Exercise directions: Go through the records and copy each line where the word "will" occurs.
================================
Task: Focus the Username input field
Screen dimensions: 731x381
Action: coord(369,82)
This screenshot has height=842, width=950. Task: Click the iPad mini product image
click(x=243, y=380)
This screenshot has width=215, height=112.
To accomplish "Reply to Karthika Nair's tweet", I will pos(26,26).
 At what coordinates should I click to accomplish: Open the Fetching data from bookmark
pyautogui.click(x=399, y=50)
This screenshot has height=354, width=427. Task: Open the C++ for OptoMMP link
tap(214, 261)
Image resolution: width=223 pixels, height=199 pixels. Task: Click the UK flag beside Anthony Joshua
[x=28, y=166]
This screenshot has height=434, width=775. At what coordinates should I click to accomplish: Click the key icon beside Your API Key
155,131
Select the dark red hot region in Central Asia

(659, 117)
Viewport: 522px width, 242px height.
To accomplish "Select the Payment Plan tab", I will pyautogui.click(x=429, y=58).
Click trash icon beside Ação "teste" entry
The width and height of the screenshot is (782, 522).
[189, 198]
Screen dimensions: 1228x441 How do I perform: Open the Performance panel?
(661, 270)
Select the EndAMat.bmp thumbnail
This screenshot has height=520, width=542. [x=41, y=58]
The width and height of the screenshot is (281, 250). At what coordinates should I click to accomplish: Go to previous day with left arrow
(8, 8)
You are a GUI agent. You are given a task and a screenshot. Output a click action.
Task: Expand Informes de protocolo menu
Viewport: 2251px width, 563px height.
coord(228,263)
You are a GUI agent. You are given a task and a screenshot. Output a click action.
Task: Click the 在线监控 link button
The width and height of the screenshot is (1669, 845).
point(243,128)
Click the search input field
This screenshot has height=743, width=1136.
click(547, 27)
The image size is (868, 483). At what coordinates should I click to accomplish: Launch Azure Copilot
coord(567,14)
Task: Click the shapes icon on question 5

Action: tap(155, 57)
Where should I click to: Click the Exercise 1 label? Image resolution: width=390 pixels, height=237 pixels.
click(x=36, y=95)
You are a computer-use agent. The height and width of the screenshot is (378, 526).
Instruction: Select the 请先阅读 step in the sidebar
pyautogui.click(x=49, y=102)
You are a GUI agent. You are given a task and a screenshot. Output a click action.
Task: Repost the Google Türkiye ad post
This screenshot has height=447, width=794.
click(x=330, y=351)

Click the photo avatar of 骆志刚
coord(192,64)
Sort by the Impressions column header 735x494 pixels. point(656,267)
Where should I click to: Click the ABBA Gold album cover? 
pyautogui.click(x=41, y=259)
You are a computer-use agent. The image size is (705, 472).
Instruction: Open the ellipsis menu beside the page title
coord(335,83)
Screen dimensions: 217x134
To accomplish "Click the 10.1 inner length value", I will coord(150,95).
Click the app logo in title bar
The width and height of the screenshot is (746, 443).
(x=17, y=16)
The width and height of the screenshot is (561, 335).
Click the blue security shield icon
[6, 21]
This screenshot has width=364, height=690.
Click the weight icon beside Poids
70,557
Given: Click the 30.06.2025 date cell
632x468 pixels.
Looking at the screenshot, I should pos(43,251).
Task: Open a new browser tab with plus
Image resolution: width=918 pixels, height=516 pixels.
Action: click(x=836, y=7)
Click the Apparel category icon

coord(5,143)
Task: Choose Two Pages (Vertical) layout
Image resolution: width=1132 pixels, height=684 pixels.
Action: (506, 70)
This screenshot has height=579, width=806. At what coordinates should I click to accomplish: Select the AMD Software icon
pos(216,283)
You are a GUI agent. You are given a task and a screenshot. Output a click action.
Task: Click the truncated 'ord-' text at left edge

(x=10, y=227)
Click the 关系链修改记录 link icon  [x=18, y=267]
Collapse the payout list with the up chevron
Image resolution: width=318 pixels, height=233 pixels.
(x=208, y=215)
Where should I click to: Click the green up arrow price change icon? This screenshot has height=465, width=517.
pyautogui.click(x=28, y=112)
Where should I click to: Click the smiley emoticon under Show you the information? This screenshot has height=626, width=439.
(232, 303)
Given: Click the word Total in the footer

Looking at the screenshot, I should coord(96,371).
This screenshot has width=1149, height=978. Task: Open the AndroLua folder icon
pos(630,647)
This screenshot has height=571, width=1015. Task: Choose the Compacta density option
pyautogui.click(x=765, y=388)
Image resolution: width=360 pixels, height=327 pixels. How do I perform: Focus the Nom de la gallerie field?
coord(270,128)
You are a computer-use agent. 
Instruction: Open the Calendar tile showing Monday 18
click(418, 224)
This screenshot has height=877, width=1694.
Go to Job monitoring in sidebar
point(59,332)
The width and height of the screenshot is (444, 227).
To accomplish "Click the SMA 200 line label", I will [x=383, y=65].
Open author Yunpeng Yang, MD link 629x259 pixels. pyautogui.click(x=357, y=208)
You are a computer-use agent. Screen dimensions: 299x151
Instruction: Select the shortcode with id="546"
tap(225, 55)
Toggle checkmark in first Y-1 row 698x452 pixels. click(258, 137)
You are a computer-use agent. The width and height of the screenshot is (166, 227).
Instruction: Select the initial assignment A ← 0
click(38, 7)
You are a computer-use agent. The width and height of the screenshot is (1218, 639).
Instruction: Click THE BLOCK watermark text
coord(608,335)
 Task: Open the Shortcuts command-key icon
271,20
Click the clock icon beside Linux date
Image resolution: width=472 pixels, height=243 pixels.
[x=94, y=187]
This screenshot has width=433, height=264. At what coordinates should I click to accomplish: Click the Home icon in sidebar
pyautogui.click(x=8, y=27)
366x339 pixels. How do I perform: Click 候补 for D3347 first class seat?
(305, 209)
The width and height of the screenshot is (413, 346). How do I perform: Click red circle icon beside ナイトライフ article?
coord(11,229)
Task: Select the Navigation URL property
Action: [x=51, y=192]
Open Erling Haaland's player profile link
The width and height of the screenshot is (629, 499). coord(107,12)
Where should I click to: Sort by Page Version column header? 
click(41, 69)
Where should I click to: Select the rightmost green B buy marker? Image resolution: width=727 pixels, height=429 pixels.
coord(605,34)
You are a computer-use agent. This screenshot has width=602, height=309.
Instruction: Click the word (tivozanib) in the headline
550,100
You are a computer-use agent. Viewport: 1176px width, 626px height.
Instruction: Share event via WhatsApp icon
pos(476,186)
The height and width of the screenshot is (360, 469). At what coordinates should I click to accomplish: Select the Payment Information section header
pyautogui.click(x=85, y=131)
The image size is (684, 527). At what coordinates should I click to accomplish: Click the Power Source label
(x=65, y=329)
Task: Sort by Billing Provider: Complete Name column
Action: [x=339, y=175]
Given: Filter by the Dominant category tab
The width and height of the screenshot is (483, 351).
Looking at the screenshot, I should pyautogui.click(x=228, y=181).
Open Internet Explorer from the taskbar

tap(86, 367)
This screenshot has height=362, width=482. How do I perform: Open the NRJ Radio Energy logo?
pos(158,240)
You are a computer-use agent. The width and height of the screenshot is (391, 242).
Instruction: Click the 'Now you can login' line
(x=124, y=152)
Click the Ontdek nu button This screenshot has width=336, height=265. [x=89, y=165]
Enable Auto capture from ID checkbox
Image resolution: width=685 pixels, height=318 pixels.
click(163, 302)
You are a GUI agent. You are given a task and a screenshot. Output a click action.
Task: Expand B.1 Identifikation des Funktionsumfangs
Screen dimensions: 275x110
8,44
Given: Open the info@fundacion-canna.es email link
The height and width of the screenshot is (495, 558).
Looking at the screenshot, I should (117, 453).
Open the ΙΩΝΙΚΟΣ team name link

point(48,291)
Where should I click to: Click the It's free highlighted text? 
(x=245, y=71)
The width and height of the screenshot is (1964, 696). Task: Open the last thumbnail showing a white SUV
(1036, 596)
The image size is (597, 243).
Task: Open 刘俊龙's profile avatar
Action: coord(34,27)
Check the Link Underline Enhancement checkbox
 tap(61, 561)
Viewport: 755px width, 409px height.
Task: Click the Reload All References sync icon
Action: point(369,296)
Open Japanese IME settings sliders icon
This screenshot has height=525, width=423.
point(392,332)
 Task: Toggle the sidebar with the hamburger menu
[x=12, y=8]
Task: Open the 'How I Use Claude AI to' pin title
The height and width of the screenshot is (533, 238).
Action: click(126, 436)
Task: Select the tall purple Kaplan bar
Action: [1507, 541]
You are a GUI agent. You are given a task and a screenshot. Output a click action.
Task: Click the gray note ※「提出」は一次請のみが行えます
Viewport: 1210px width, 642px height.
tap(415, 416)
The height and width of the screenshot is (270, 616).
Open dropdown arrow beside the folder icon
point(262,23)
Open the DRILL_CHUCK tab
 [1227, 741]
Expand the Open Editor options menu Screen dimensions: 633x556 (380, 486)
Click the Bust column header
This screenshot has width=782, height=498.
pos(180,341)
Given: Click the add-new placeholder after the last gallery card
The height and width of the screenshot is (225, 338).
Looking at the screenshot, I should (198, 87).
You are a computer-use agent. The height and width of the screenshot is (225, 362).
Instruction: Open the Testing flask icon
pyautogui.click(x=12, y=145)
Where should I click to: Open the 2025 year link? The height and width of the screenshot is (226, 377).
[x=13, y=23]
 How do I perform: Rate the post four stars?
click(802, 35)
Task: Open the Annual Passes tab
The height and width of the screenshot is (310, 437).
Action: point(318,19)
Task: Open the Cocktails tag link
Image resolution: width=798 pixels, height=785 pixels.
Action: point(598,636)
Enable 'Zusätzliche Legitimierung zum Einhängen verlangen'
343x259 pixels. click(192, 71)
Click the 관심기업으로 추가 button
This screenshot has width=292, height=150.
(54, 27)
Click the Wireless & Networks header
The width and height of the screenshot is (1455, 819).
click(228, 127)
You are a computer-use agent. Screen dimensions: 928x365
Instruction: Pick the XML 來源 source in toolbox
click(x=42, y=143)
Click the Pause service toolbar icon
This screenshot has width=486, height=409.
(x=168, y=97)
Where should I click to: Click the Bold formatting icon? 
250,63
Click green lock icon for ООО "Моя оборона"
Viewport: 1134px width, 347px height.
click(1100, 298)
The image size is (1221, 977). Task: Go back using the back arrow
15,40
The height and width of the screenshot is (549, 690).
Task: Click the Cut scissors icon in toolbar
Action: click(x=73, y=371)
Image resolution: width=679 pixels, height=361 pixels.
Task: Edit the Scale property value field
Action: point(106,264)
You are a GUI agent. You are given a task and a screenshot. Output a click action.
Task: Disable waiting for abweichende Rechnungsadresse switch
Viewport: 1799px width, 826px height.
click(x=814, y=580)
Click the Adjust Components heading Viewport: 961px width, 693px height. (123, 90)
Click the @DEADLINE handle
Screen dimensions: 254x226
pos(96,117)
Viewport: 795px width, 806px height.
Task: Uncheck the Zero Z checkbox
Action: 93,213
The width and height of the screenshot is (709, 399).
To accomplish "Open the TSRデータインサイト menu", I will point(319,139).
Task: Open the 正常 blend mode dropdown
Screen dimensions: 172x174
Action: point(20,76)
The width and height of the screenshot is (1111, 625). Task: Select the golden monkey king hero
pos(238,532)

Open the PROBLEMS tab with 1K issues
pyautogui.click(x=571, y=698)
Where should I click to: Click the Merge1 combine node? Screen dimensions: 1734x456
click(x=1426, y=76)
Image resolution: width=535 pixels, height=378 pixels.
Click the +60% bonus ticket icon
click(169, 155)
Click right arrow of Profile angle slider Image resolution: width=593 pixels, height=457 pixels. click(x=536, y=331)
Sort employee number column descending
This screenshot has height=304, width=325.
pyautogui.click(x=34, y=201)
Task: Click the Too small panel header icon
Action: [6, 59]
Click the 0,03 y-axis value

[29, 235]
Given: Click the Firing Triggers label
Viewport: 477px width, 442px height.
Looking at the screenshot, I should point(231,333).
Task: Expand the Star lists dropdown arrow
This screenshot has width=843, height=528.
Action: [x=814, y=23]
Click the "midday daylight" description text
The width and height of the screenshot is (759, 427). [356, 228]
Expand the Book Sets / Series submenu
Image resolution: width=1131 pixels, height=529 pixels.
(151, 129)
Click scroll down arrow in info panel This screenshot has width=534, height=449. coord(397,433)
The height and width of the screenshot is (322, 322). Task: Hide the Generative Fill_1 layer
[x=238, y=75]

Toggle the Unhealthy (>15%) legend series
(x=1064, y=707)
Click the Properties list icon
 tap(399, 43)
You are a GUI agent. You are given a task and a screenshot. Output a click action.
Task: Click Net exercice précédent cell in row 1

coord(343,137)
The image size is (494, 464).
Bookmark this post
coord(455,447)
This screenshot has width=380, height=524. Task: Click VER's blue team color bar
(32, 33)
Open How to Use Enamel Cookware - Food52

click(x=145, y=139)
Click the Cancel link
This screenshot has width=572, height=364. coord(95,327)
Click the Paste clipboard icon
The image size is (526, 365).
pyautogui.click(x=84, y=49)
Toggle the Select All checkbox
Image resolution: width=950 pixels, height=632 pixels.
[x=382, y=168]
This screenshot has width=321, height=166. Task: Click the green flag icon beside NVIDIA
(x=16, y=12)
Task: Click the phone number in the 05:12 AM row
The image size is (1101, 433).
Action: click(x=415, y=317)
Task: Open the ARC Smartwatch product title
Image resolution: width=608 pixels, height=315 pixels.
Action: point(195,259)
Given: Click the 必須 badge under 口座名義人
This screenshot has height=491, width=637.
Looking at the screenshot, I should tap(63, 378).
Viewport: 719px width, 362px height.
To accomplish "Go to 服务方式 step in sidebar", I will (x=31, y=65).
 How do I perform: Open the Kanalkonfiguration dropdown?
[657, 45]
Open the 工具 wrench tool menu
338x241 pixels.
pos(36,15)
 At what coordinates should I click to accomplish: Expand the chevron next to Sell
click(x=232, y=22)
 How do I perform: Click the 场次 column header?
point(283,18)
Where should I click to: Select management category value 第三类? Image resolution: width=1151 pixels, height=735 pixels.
================================
Response to this task:
To accomplish "Reply to Karthika Nair's tweet", I will pos(26,26).
To accomplish "Select the Payment Plan tab", I will pyautogui.click(x=429, y=58).
To accomplish "Click the 10.1 inner length value", I will coord(150,95).
To accomplish "Click the SMA 200 line label", I will [x=383, y=65].
To accomplish "Open the TSRデータインサイト menu", I will point(319,139).
To accomplish "Go to 服务方式 step in sidebar", I will (x=31, y=65).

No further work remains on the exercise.